Плуготаренко увидел, рванул. С ходу саданул очкарика кулаком в печень. Парень переломился от боли, но тут же бросился наутёк. Убегал, дёргая за собой пуделька, грозился.
– Вот дурной так дурной, – ласкал ухо Колька. От удивления даже не плакал.
А уже через минуту гнал на коляске, будто один дёргая рычаги, брызгаясь слюнями. Левое горящее ухо его стало гораздо толще, старше правого.
У себя в квартире Плуготаренко отправил Кольку в ванную, чтобы тот хорошенько вымыл руки с мылом. Потом тщательно вытер руки мальчишки полотенцем и, усадив за стол, раскинул перед ним с десяток фотографий:
– Смотри, Колька! Какая понравится – скажи.
С фотоаппаратом наизготовку замер. Как охотник. Стал ждать момента главного – когда Колька увидит себя на фотографии полуторагодичной давности.
Пальчонками, деликатно шестилетний мальчишка перебирал фотографии. Молчал. Голова его была недвижна. Походила на большой, коротко остриженный одуван.
– Вот эта! – ткнул, наконец, пальцем мальчишка.
Фотограф был разочарован – Колька указал на пса с муравьиной башкой. С которым, видимо, не успел ещё подружиться.
– Смотри ещё!
Как карты, перемешал все фотографии. А «козырную» выкинул наверх. Под нос эксперту. Но тот, не видя себя в упор, стал снова перебирать. И без ошибки ткнул:
– Вот эта! Лучше всех, дядя Юра!
На Плуготаренко опять смотрел пес с заросшей муравьиной башкой.
– Да чёрт тебя! А вот эта, вот эта что-нибудь говорит тебе?
Колька смотрел на себя самого, юного. Смотрел на беленький писюн, выглядывающий из проносившихся колготок.

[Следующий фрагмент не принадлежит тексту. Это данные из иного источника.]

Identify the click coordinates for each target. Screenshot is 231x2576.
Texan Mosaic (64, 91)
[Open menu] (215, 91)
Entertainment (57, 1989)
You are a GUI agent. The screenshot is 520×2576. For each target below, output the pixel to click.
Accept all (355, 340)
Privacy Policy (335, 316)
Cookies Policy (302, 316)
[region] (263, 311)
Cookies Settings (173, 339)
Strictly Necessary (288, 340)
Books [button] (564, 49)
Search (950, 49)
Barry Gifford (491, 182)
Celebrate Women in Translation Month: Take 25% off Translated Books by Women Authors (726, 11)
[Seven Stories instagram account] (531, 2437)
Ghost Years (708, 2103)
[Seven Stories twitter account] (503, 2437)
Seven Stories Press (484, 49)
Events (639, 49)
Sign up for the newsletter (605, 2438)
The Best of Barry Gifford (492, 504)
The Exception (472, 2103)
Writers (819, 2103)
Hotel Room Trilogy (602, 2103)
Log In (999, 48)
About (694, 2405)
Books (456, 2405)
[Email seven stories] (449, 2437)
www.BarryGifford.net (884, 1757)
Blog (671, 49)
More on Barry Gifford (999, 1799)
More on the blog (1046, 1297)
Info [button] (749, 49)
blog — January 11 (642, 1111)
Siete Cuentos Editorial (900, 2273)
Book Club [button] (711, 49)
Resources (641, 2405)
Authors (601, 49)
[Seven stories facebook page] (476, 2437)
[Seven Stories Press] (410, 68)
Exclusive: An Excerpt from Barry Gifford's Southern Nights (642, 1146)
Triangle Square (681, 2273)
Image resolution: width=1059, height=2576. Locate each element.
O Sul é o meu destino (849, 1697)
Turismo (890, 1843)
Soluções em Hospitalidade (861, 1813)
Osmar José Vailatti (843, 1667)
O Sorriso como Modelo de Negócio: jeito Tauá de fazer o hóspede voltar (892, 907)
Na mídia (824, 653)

– А почему он не писяет, дядя Юра? Этот мальчишка? Он что – стесняется?
– Тьфу!
Пришла на обед мать. Сразу воскликнула:
– Что это с ним?
– Производственная травма, – вздохнув, пояснил бабе Вере сам маленький гоблин с оттопыренным ухом. Словами дяди Юры.
Однако Вера Николаевна смеяться не стала, а сразу принялась лечить. Мазала ухо какой-то мазью. Заставляла Кольку удерживать на ухе сложенные марлечки, пропитанные этой мазью.
Потом на кухне втроём обедали. Вера Николаевна наливала мужчинам в тарелки окрошку. Колька не ломался, хорошо загребал большой столовой ложкой, удерживая её в кулачке. Хоть с матерью бы его сошёлся, мысленно говорила сыну Вера Николаевна. Ведь хороший мальчишка растёт. Да и Зоя хорошая женщина. Работает на двух работах. Тянет сынишку. Блюдёт себя. А? Куда фотоаппарат свой направляешь, тетеря? В какое окно?
Фотограф ел и тоже поглядывал на Кольку. Жаль, что дети так забывчивы. Ведь мог бы получиться хороший снимок: теперешний Колька показывает всем свою раннюю фотографию. С писюном. Показывает радостно. Как мандат. Смотрите, это я!.. Жаль. Не получилось. Фотомодель подвела.
А Колька уже слегка окосел от еды. Окрошки у дяди Юры и бабы Веры он съел большую тарелку. Раздутый, сидел, икал. Его явно тянуло в сон. Вера Николаевна предложила ему прилечь. Вон, на диване. Колька мутно посмотрел на диван – отказался.
Его уводила домой ругающаяся мать. Приобнятый ею, маленький бражник заплетал ножками в колготках, оступался.
– Что у тебя с ухом? – допытывалась мать.